Em primeiro lugar importa referir que apesar do Tribunal recorrido não ter especificamente julgada não provada a factualidade constante do art. 15º da contestação, a mesma está incluída na declaração genérica de se julgar não provada a demais factualidade, não expressamente declarada provada.
Por outro lado, como se constata da transcrição da motivação, acima efectuada, o Tribunal recorrido efectuou uma apreciação crítica dos depoimentos relevantes para a decisão dessa factualidade, explicando as razões pelas quais julgou esse factualidade não provada, não deixando também de se pronunciar sobre documento elaborado pela Ré F….
Assim, ao contrário do que parecem defender os Apelantes a sentença e concretamente a fundamentação da decisão da matéria de facto não padece de qualquer deficiência, nem foi violado o art. 607º n.º 4 do CPC.

Os Apelantes invocam os depoimentos das testemunhas N…, O…, P…, Q… e S…, transcrevendo as declarações que consideraram relevantes no corpo das alegações.
Importa referir que está provado que o R E…, director do Jornal “G…” folga às sextas e sábados, quando possível (n.º 31 dos factos provados não impugnado, que decorreu dos depoimentos unânimes das referidas testemunhas).
Por outro lado, sabemos que a notícia em causa foi publicada em 14 de maio de 2016, que corresponde a um sábado.
Há também unanimidade dos depoimentos no sentido de ser impossível o diretor ter prévio conhecimento de todas as notícias publicadas no jornal on-line.
No entanto, como é óbvio as notícias não têm todas a mesma relevância e impacto na sociedade.
Ora, está também provado que a noticia em causa - detenção pela PJ de jogadores de futebol pela prática dos crimes de corrupção, viciação de resultados desportivos e apostas ilegais- foi a principal notícia nacional desse final do dia 14 de maio de 2016.
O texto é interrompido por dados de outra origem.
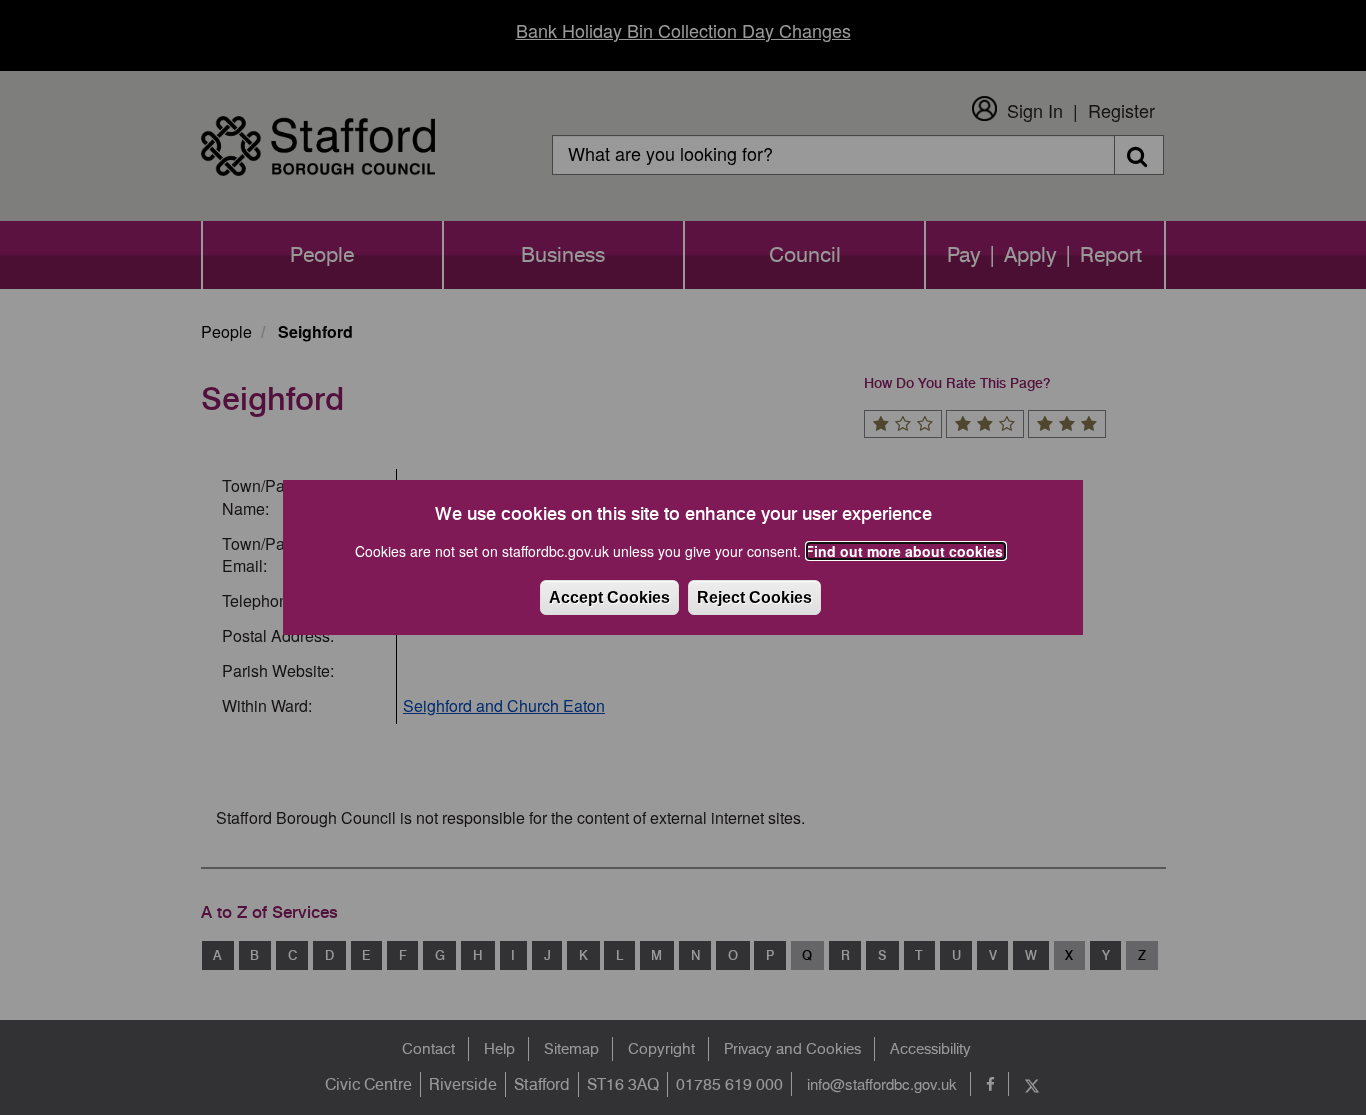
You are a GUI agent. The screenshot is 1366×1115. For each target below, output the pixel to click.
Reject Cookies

Ora, perante uma notícia de enorme repercussão nacional, em que é dado conhecimento da suspeita de crimes praticados por jogadores de futebol no âmbito da sua actividade profissional com detenção de vários jogadores, as regras da experiência e da normalidade apontam no sentido que o director mesmo estando de folga fosse informado, ainda que por telefone, da notícia antes da sua publicação.

Essa possibilidade não deixa de ser admitida no depoimento de N…, na transcrição efectuada pelos próprios Apelantes.
Assim, a pergunta da Sr.ª Advogada dos RR – Então se esta notícia saiu no online no dia 14 de maio de 2016, que corresponde a um Sábado, o E… teria conhecimento mesmo estando de folga? Respondeu: – é como eu digo, obviamente… saberia que o tema estava a ser tratado porque a pessoa quando está de folga não desliga mas não conhecia o conteúdo, ainda para mais estando de folga.”
Depois refere que mesmo quando está a trabalhar não é o director E… quem decide ou orienta o que vai ou não ser é publicado.
Relativamente a notícias de forte impacto mediático, referiu ainda que o diretor “ não sabe exatamente cada linha que é publicada no jornal. É impossível.”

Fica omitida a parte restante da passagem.